Given our observations that assembly can stabilize TPAs, we were interested to see if the parent bis-urea macrocycle 1, despite having unsubstituted para-positions, would exhibit enhanced stability, enabling us to probe multiple crystallization methods as well as thoroughly examine its PIRs. Herein, we scale the synthesis of this material to investigate how different crystallization environments influence the columnar organization of TPA 1. A new solvate 1·0.45DME and its solvent-free (activated) form are compared with the resynthesized 1·DMSO (Fig. 1 and 2). Intriguingly, macrocycle 1 adopts a planar structure with its two ureas pointing in opposite directions (anti) when crystallized by vapor diffusion of DME into DMSO solutions of 1. In contrast, 1 adopts a bowl-shaped structure with its ureas aligned in parallel (syn-conformation) upon vapor diffusion of H₂O into the same solution (Fig. 1A).¹⁷ Further screening of crystallization conditions for 2 did not uncover guest-induced changes. While 2·0.72DMSO was structurally characterized herein, it retained its planar shape observed in the previously reported structure 2·0.5DME (Fig. 2G). Slight structural differences in the assemblies of 1 in the presence/absence of solvent guests were found to influence both the concentration and stability of their PIRs. Surprisingly, maximum PIR values for activated host 1 obtained from either solvate was ∼1.4%, which currently represents the highest reported values for crystalline TPAs.

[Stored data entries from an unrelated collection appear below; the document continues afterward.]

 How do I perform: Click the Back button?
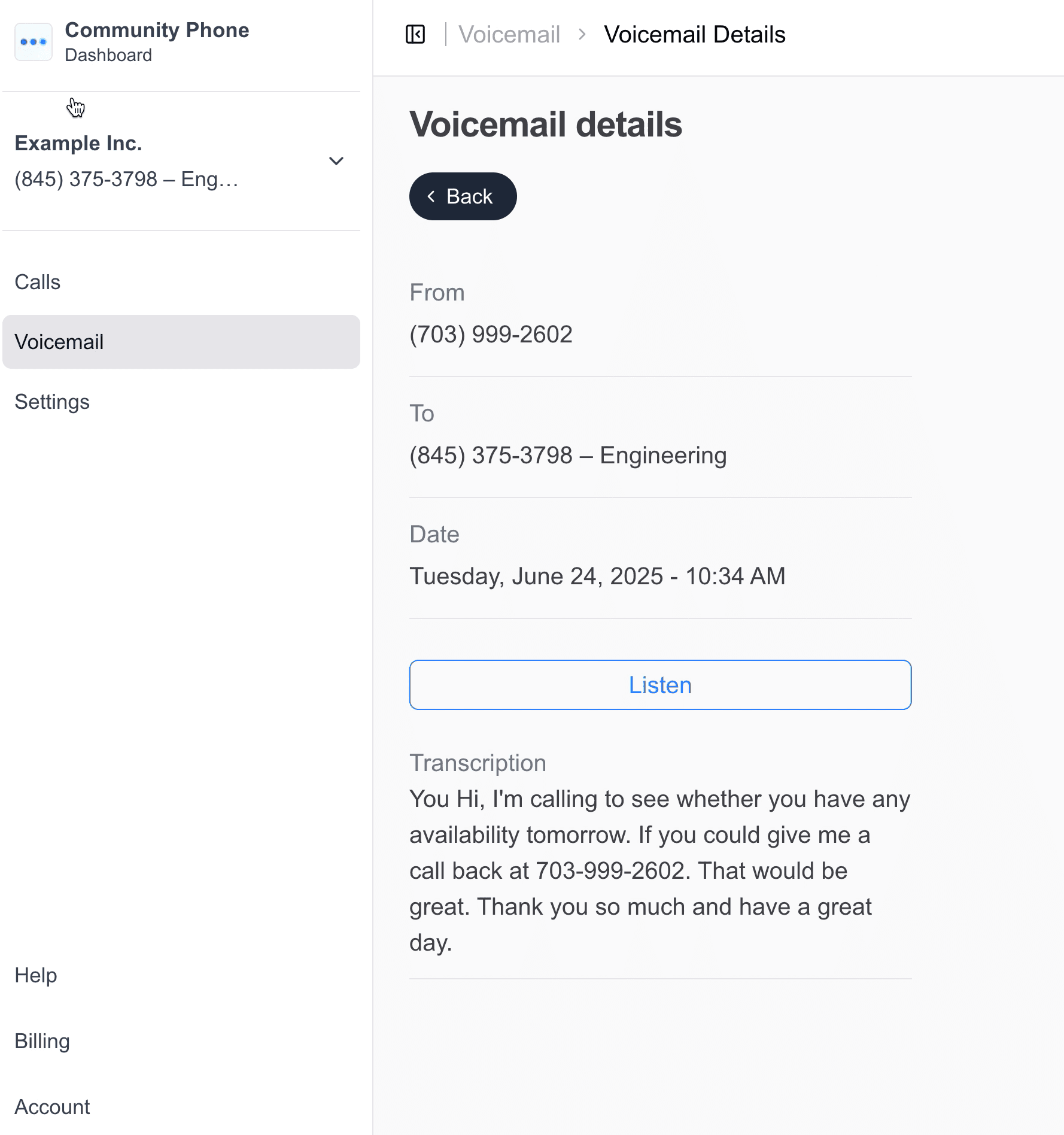point(463,196)
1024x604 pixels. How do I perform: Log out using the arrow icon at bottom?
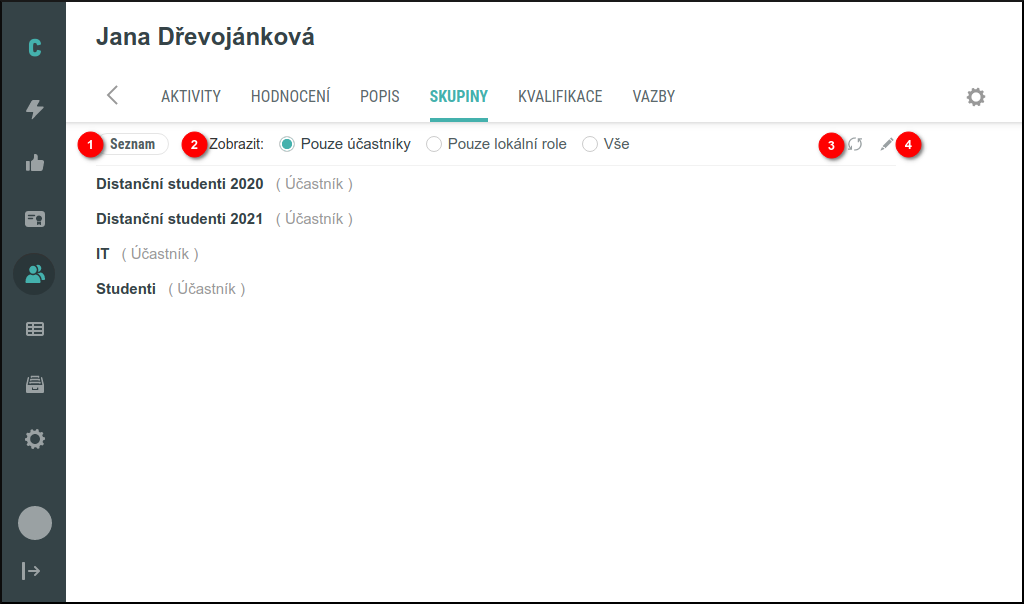pyautogui.click(x=34, y=571)
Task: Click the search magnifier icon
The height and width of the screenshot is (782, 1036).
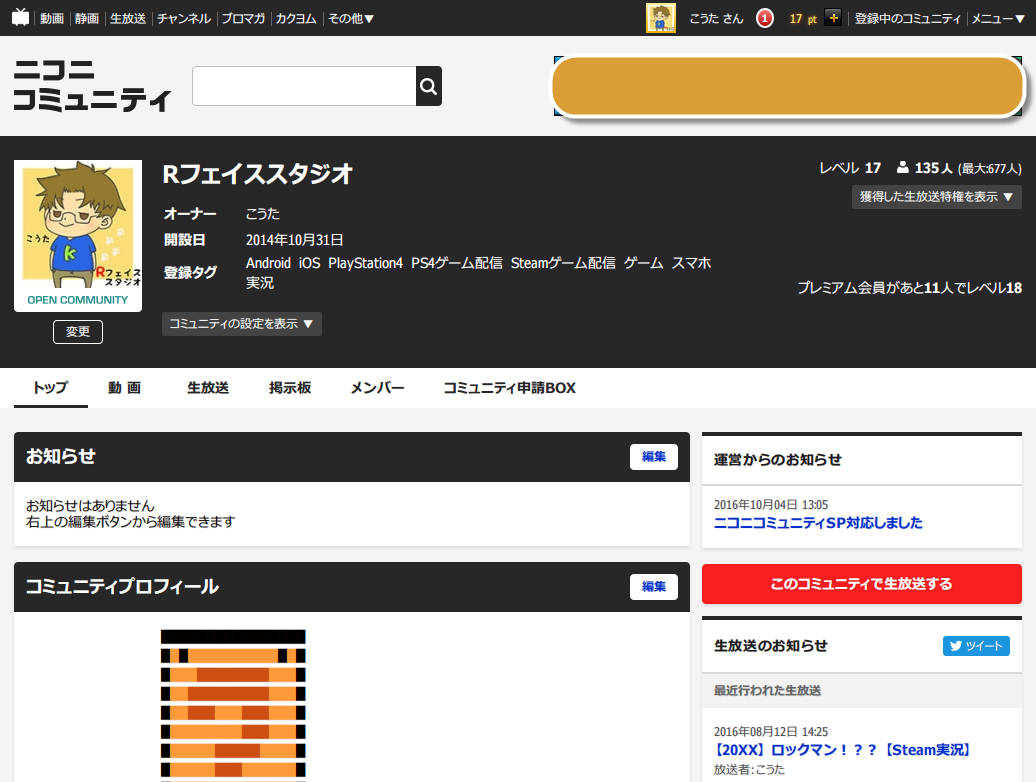Action: 428,86
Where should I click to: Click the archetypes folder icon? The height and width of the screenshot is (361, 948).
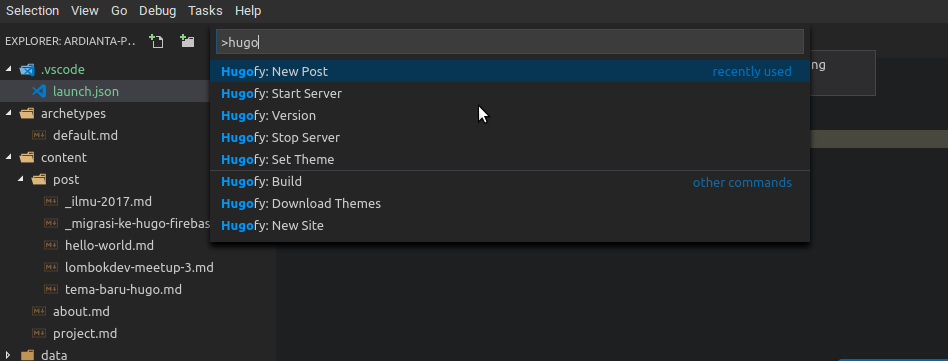pos(27,114)
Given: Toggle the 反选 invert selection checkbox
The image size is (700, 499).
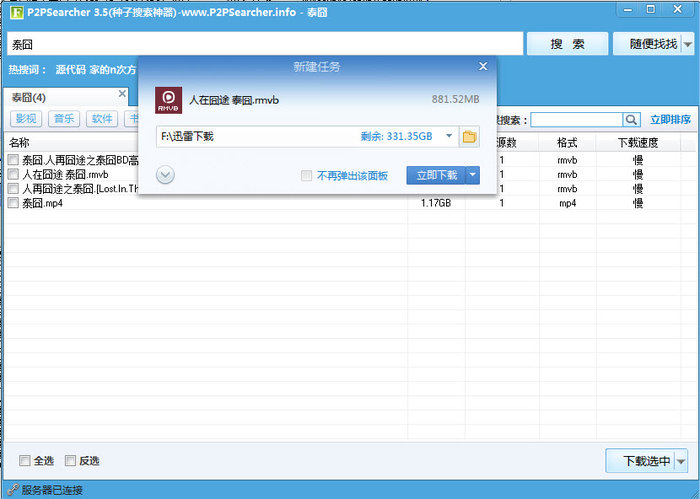Looking at the screenshot, I should (x=70, y=461).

Fig. 2 FESEM images and views from the crystal structures. A) FESEM image of 1·0.45DME complex showing long needle-like crystals, B) FESEM image of 1·DMSO complex with multifaceted cylindrical morphology, C) urea hydrogen bonding distances between neighboring molecules in 1·0.45DME, D) urea hydrogen bonding distances in the 1·DMSO shows the bowl shape,¹⁵ E) packing motif of 1·0.45DME complex, F) packing motif of 1·DMSO complex, G) comparison of prior reported host 2·0.5DME,¹⁴ which also showed similar planar structure and columnar organization with 2·0.72DMSO.

2. Experimental section

2.1 Synthesis and crystallization of the host

Both hosts were resynthesized in five steps according to the literature procedures.¹⁷ Two different solvated forms of 1 were obtained (Fig. 2A and B). Both are colorless with an acicular morphology. 1·0.45DME was crystallized by vapor diffusion of DME into the DMSO solution (10 mg mL⁻¹) of host 1 at room temperature. 1·DMSO was crystallized by the vapor diffusion of H₂O into the DMSO solution (10 mg mL⁻¹) of host 1, as observed before.¹⁷ Macrocycle 2 was crystallized by the vapor diffusion of H₂O or DME into the DMSO solution of 2 (2.5 mg mL⁻¹), affording 2·DMSO and 2·0.5DME, respectively. The 1·0.45DME complex was activated by heating and diffracted for SCXRD. The three new structures were deposited into the Cambridge Structural Database (CSD), CCDC No. 2344711, 2344712, 2344713.

2.2 Single-crystal X-ray diffraction (SCXRD)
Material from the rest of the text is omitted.